At first it’s just thrill-seeking–writing a few short-stories and flash-fiction, just to see if we can. However, once we’ve felt the rush of hearing the incredulous words, “You wrote this? This is good!” we are hooked.
The next step is often NaNoWriMo. Once you’ve done that first NaNoWriMo, you’ll never be the same.
Some fortunate people manage to walk away from it–they just do one NaNoWriMo, and quit, forever.
But for the rest of us, we are now on an eternal cycle of getting our word count and stream-of-consciousness-writing, and it will take us to the gates of perdition. Or to a local writing group–same thing, I am told.
No sane person thinks we can actually write for a living, but we can’t fight the urge. We know we can do it, if we just keep at it. We crave that affirmation again, that incredible rush of “Oh yeah–I knew that story was all that, and I wrote it!”
At first, we still have some basic common sense.
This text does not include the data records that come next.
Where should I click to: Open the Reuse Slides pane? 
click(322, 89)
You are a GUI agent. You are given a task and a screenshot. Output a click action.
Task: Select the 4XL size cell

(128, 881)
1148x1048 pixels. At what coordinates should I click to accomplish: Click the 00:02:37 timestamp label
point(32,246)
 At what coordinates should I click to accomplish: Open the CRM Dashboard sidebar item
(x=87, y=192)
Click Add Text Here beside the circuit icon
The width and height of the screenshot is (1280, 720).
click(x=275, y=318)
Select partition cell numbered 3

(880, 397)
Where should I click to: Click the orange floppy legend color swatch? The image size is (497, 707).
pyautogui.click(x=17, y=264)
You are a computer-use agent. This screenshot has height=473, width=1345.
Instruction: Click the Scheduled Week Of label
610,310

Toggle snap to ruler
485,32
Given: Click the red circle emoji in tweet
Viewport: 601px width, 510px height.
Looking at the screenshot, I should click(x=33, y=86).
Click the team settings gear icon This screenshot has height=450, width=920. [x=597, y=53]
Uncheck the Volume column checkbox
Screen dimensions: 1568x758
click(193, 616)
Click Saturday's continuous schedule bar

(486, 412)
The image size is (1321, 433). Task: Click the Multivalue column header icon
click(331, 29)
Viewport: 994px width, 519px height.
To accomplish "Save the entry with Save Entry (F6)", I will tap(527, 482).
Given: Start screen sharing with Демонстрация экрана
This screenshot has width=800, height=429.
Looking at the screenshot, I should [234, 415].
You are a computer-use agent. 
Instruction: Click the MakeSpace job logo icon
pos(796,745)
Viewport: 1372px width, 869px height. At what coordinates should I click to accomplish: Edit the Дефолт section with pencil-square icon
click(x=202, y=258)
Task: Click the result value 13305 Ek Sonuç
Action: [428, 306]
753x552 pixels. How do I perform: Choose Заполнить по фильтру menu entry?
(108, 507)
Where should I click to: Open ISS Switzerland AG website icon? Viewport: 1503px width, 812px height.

We know it isn’t cool to just quit our jobs and expect our family to live in a garret, starving, so we hang on to our day jobs and begin sneaking around, writing in secret, hiding it from our closest loved ones until we accidentally blow it–we are so high on the adrenaline rush from the incredible scene we just finished writing that we just have to tell someone.
After all, that scene is the turning point for the entire novel, and it’s golden!
So, not wanting to see the glazed look in your spouse’s eyes again, you tell the dog. Of course, the dog just has to tattle on you. Dogs can’t keep secrets, you should know that.
But we’re so far gone by now that we don’t care.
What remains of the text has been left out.